For his interactive installations at Nuart this year Addam Yekutieli aka Know Hope spent time listening. He collected stories from Stavanger locals about their experiences of heartbreak and hand painted fragments from those stories in austere urban . For the outdoor part of the project, Addam extracted fragments of words from their stories and placed them around the city, drawing a common story that he hopes strikes universal truths.

 

IGOR PONOSOV “Too Far, Too Close”

“ ‘Too far, Too Close’ is a project by the Russian artist Igor Ponosov which sees a typical Stavanger sailing boat transformed into an abstract mural for Nuart Festival 2017.

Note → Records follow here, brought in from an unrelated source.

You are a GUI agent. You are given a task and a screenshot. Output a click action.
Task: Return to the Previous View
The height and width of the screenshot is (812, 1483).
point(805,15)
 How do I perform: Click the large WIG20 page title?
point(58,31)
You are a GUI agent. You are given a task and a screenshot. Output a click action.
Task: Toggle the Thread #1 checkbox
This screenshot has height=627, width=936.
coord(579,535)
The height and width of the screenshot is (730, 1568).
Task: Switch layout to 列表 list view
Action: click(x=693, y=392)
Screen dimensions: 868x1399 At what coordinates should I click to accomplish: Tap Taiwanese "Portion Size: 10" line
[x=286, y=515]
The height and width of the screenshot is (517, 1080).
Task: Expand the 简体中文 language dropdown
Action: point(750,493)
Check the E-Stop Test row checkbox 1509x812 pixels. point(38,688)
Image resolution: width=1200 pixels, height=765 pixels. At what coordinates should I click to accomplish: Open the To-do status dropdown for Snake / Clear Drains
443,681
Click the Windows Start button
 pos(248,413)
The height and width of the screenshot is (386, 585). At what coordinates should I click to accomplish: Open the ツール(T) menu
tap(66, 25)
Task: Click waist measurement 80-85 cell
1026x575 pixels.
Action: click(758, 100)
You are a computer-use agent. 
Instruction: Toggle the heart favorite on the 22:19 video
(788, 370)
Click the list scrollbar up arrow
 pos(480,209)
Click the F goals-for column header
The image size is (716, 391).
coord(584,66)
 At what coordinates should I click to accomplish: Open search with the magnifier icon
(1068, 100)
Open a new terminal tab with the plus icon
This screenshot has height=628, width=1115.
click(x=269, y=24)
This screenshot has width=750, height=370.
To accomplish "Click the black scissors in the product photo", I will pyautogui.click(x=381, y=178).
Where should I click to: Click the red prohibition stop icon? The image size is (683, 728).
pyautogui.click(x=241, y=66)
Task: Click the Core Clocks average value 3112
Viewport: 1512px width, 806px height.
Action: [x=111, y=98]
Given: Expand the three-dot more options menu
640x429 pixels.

The project is meant to symbolizes the distance or disconnect between the public and the vast majority of state-sanctioned public art. The piece was supplemented by Ponosov’s second outdoor art work, titled ‘No signal’, which critiques the growing use of projectors in street art mural production.”

 

UNIQA Art Łódź project in Łódź, Poland.

Regular readers of BSA will recognize almost every one of these sculptures from Łódź, Poland as we have published stories on them previously. Here is a quick round-up of the last couple of years’ worth of public sculptures featured in the UNIQA project, exploring another in-between strata of semi-autonomous Street Art/Public Art involvement that requires permissions (usually) and yet is not choked to death by bureaucratic committee.

 

Agostino Iacurci for Parees Fest. Oviedo, Asturias. Spain. Video Titi Muñoz

A process video of the creation of a new mural by Italian Street Artist/Muralist Agostino Iacurci done last month in Spain for the Parees Fest. Aside from the impressive result, it is notable to see that he has an ongoing daily audience sitting comfortably before the enormous wall, sipping a coffee.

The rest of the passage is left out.